TASK DESCRIPTION:
Exactly the lines below from the line with "Screen dimensions: 1320x734" through the line with "Switch to the User Mapping page" must make up the answer, both ends included and pictures left out.

(Extracted records)
=======

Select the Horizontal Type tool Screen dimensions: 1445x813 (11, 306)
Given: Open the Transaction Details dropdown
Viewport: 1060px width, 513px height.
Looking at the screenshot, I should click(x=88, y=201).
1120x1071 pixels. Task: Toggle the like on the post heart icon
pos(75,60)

=======

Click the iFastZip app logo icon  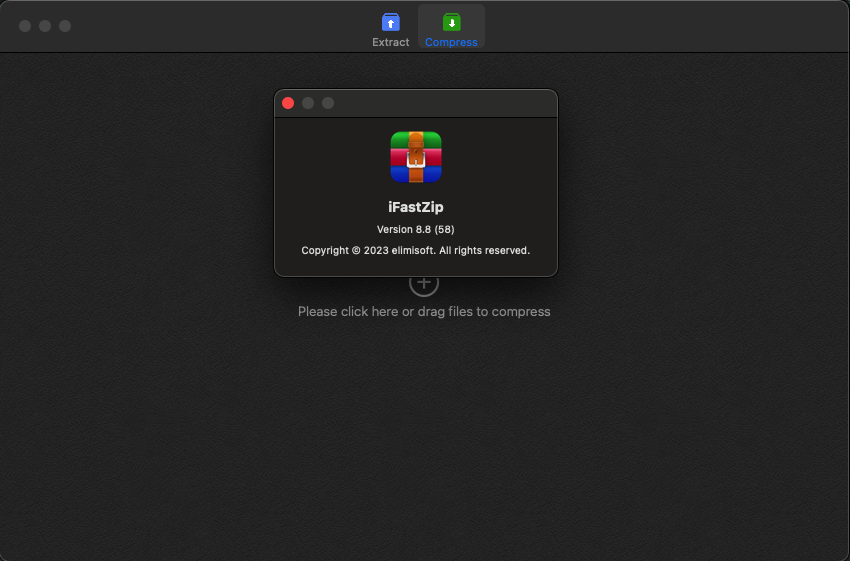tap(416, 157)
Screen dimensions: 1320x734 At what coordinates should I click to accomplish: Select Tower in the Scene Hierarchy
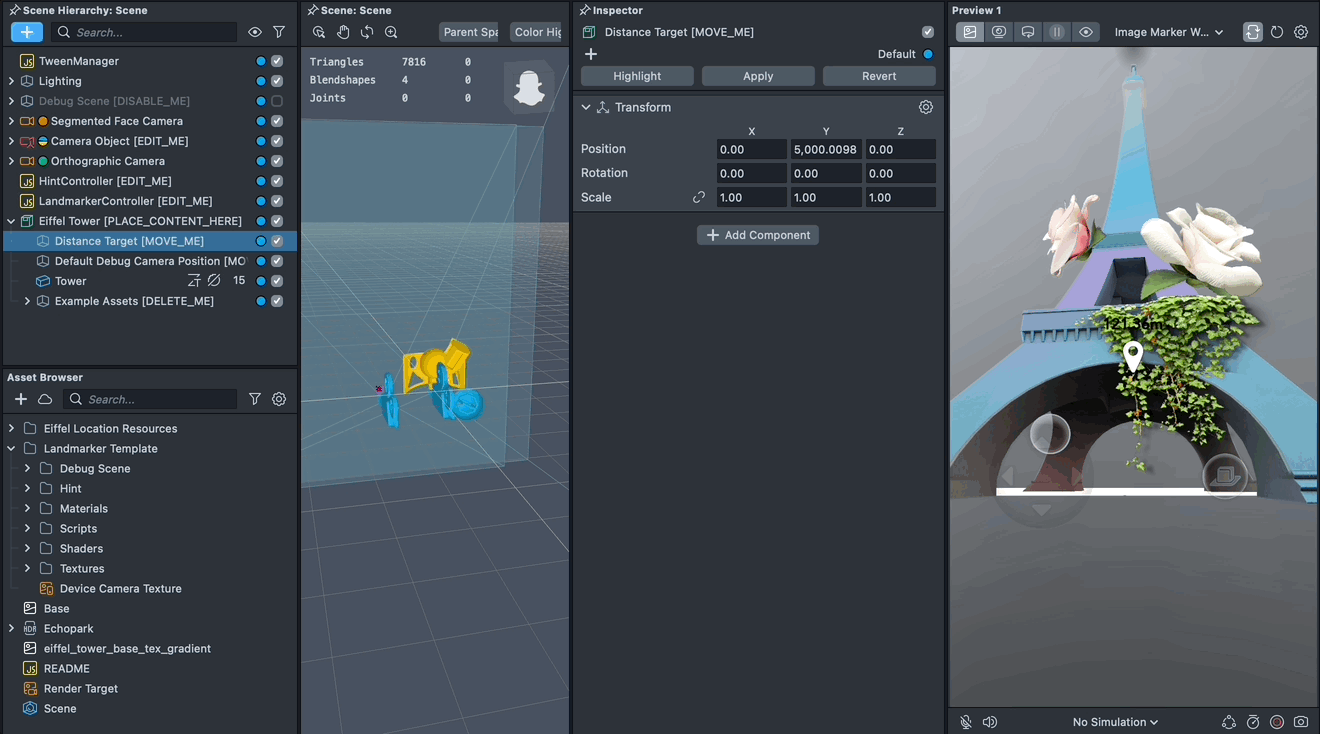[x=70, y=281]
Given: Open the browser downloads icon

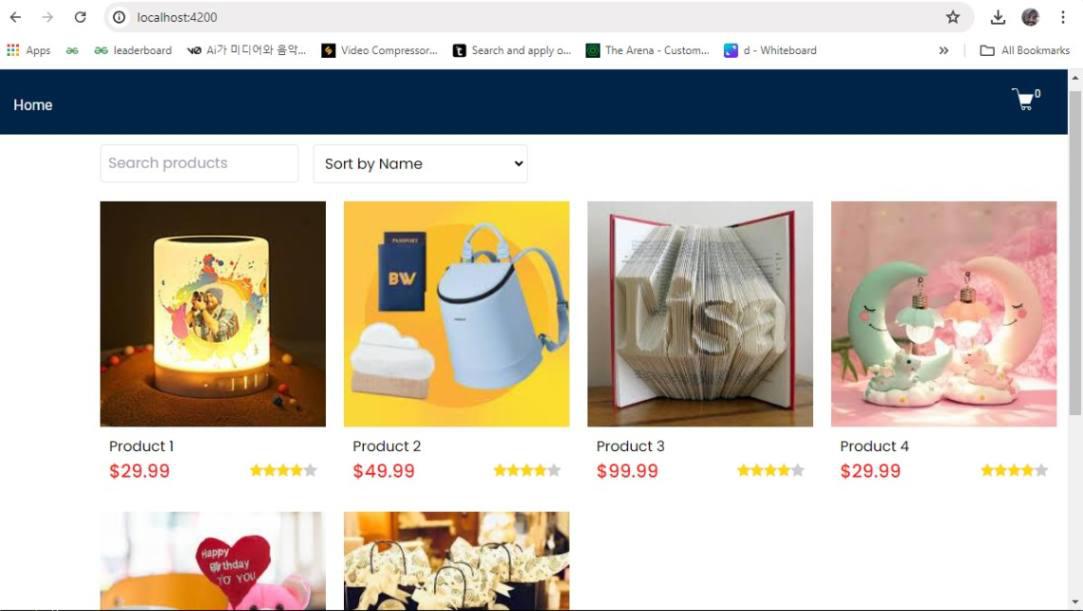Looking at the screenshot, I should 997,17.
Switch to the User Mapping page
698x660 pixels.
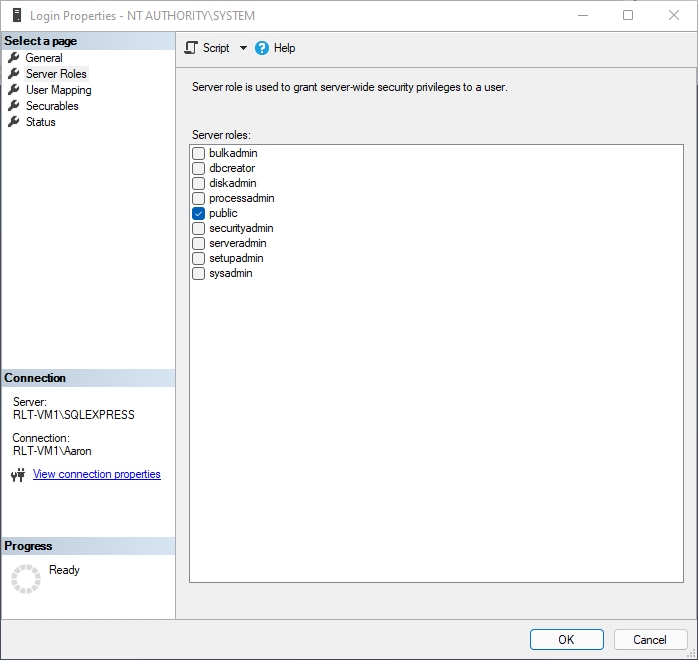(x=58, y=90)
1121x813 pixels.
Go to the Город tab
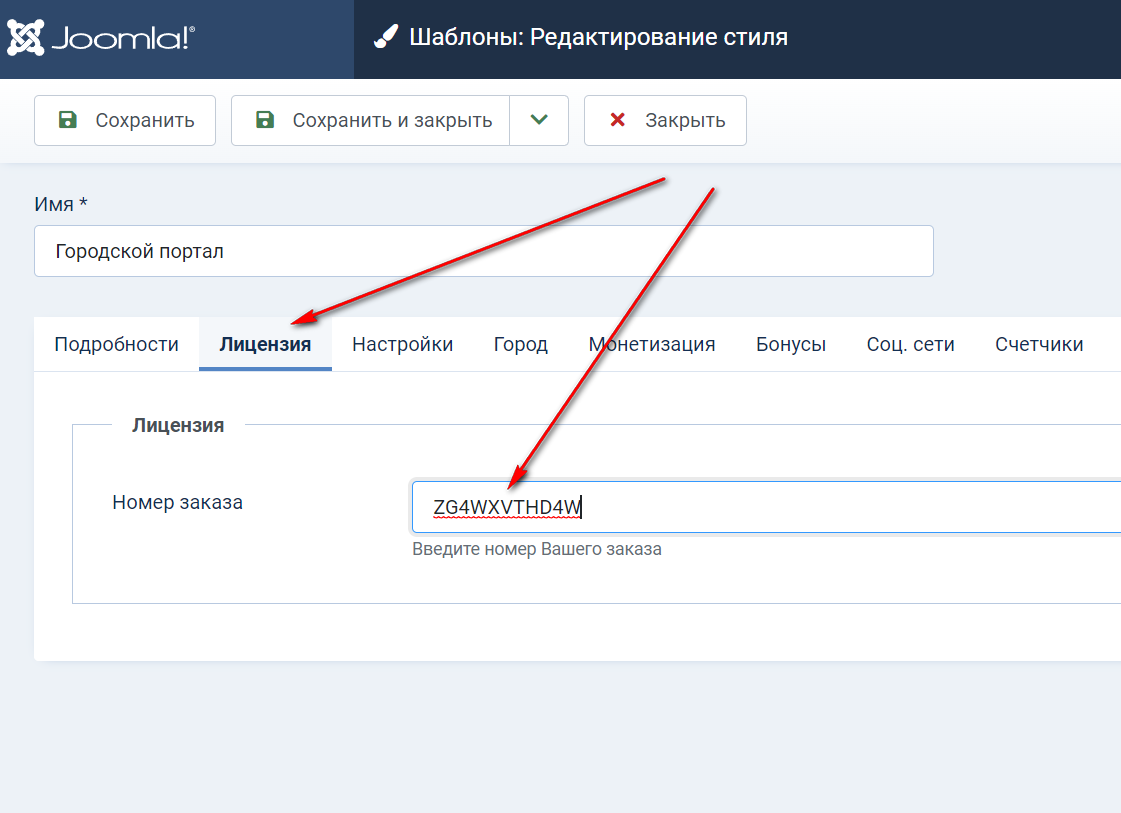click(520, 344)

=======

REPLY TO THE TASK:
Screen dimensions: 1320x734 At what coordinates should I click to accomplish: Select Tower in the Scene Hierarchy
[x=70, y=281]
Given: Open the browser downloads icon

Looking at the screenshot, I should 997,17.
Switch to the User Mapping page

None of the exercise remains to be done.